Doctors aren’t sure what causes colic. It may be due to digestion problems or sensitivity to something in the baby’s formula or that a nursing mum is eating. Or it might be from a baby trying to get used to the sights and sounds of being out in the world. Some colicky babies also have gas because they swallow so much air while crying. But it’s not the gas that causes the colic. The cause of colic is unknown. Many theories have been suggested. Digestive system that isn’t fully developed, imbalance of healthy bacteria in the digestive tract, food allergies or intolerances, overfeeding, underfeeding or infrequent burping, early form of childhood migraine, family stress or anxiety.
How can I help my baby with colic?
A non allergic diet for breast-feeding mothers which excludes cow’s milk products and other possible trigger foods may be helpful in some cases. If food intolerance is suspected in a baby with infantile colic then some experts recommend a short trial with an extensively hydrolysed cow’s milk protein formula or, if breast-fed, with a maternal hypoallergenic diet (eliminating dairy foods, eggs, peanuts, tree nuts, wheat, soy and fish).

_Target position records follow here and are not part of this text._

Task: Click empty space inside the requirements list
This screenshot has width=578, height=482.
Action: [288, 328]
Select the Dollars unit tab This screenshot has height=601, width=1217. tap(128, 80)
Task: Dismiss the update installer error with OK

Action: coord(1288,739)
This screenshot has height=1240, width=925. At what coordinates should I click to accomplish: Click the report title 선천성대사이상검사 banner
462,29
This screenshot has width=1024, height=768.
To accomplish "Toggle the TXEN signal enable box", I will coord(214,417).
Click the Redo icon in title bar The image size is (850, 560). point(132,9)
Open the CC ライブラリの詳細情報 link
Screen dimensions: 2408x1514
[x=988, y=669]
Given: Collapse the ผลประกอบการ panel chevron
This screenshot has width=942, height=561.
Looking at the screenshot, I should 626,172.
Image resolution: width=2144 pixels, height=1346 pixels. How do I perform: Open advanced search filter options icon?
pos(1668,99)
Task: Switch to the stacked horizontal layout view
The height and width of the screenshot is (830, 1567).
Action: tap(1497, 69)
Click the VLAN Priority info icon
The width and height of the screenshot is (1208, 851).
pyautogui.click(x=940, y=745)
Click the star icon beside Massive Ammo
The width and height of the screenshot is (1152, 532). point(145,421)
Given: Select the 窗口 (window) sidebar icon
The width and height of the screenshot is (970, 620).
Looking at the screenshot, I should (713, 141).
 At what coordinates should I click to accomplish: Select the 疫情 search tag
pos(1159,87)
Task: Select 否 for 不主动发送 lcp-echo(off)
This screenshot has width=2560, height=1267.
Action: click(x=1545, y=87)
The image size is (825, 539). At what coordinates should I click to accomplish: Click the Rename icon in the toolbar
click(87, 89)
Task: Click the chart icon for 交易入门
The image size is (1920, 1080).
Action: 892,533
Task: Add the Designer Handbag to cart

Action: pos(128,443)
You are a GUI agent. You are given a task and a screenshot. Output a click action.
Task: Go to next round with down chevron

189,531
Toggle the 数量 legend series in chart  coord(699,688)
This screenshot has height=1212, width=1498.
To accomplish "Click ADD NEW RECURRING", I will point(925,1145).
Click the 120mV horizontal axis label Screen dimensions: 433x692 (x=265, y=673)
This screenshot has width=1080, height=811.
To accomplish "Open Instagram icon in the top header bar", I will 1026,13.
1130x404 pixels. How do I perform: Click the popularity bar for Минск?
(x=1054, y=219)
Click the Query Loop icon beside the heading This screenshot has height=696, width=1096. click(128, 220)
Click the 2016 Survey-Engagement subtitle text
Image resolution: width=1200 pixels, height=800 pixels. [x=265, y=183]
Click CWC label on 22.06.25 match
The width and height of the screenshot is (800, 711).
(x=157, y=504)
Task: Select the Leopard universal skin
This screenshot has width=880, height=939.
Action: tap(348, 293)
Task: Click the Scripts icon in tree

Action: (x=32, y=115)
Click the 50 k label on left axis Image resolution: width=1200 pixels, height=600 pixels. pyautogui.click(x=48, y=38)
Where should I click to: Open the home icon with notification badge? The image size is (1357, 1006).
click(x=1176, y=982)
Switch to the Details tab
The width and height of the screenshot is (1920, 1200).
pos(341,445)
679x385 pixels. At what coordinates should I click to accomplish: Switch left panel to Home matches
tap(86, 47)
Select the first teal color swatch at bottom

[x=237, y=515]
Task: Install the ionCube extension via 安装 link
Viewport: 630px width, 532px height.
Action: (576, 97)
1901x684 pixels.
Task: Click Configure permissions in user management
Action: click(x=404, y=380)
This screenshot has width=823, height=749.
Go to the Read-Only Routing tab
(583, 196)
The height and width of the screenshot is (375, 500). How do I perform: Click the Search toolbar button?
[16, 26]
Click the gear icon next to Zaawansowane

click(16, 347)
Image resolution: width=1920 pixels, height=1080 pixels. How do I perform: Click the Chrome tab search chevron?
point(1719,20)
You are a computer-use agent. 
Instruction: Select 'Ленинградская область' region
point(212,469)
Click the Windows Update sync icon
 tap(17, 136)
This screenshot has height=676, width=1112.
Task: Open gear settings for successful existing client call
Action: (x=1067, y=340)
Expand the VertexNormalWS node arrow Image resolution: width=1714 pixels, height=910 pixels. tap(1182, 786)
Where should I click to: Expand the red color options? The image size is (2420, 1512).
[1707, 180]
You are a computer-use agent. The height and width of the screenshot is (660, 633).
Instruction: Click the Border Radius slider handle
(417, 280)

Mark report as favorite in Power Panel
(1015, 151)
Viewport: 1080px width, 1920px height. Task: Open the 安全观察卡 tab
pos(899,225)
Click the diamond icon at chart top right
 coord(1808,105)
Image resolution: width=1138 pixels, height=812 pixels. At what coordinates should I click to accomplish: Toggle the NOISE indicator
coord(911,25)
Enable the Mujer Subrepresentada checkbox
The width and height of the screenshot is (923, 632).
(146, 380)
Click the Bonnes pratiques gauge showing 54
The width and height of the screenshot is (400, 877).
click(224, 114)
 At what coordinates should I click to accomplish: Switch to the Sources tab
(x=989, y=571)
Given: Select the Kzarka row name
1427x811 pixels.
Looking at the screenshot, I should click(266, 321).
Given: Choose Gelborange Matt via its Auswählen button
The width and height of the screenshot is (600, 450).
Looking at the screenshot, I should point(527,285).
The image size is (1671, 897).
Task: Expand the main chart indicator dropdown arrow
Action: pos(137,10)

When should you be worried about crying?
Babies cry for other reasons that are not colic. The first step is to make sure a baby doesn’t have a health reason to be crying. Call your doctor right away if your baby has a fever of 100.4°F (38°C) or higher, is less alert or active than usual, isn’t feeding well, isn’t sucking strongly when taking the bottle or breast, has loose stool or blood in the stool, is throwing up (when food comes out of the baby’s mouth or nose with force), is losing weight or not gaining weight, and can’t calm down no matter what you do.
Can colic trigger postpartum depression in mothers?
Yes. It might increase risk of postpartum depression in mothers. It can also lead to early cessation of breast-feeding, the mother feeling guilty, exhausted, helpless or angry.